When we talk about Order 66, the first thing that stands out is the cinematography. David Tatersall brought his A-game to this film, from the poetic opening shots of the aerial Battle over Coruscant to the chiaroscuro-infused reveal of Vader. He covered both the macro and the micro with wide, panning shots from a bigger picture perspective, and shorter, closer looks to heighten intimacy. As the Jedi are being killed one by one, they’re each framed or staged tightly, in such a manner as to make them seem trapped, even in the most expansive of locales. Like any good storyteller, George Lucas made it personal; he wanted us to see those faces up close before death came for them. Back-to-back glimpses of Jedi being executed by the same Troopers they were fighting alongside moments before further underscores the gravitas of Order 66’s execution.

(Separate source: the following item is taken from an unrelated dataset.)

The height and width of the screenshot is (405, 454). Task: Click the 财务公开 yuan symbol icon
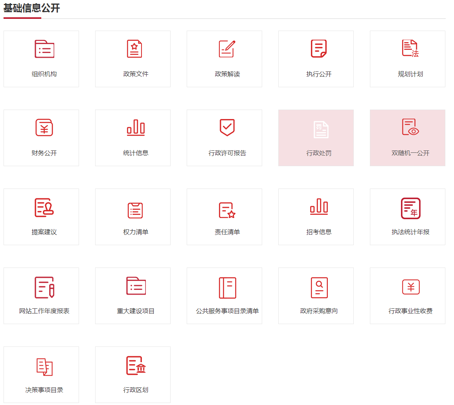pos(44,128)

Between displays of mayhem and treachery in the heat of battle, we see Yoda drop his staff, clutch his chest and touch his temple as he feels the great reverberating disturbance in the Force. The impact is felt by one beloved character and it touches us all, in the same manner that the impact of a car crash is amplified by showing the lone sneaker of a child in the middle of the glass-strewn road. It’s through Yoda’s sense of connection and loss that our own heartbreak deepens as we watch the events unfold.
Lucas worked with Tatersall to create a swaying rhythmic narrative of landscapes and intimate close-and-medium shots. In a juxtaposition not unlike Coppola’s purge/baptism scene in THE GODFATHER, shots of the Jedi being systematically mowed down were intercut with solemn, dark shots of Anakin and Palpatine making their moves. The back-and-forth between the vivid natural color palettes and the stark red and black tones of the Galactic Empire serves to mark the ongoing struggle between the organic and the industrial; a struggle present throughout the entire STAR WARS saga.
During this purge, wayward Jedi Anakin Skywalker (soon to be Darth Vader) marched on the Jedi Temple with a crew of Clones and slaughtered everyone inside, including a handful of younglings. In the 10 seconds shown here, Anakin Skywalker abruptly shifts audience sympathies against him, and the most excruciating part isn’t even explicitly shown. He enters, a frightened youngling’s face fills the screen looking upward, asking for guidance, and we linger on Anakin’s hardened scowl for a beat before cutting to a position behind him (at the child’s level). From there, we watch the youngling jump at the sound and sight of the lightsaber being engaged; end scene. The audience is given the agency to fill in the blanks and to imagine Anakin cutting down the children, which makes the moment heavier than it would’ve been had the violence been shown on-screen.
While the visuals provided the details, the music gave us emotion. John Williams’ Grammy-nominated musical score heightened the drama and accentuated the betrayals depicted. The separate environments were united in tragedy by string-heavy crescendos and a wailing chorus as the Jedi saw those under their command turn on them moments before their collective demise. The accompaniment of an epic auditory appeal-to-emotion with compelling visuals culminates in a heavy-hitting segment with lasting power.
Between the awe-inspiring cinematography and the one-two punch of Williams’ score with effective editing, the Order 66 scene is a powerful piece of cinema. Regardless of our thoughts on EPISODE III overall, it’s time to give credit where its due and give a silent Boba Fett nod to one of the darkest moments of the prequel trilogy.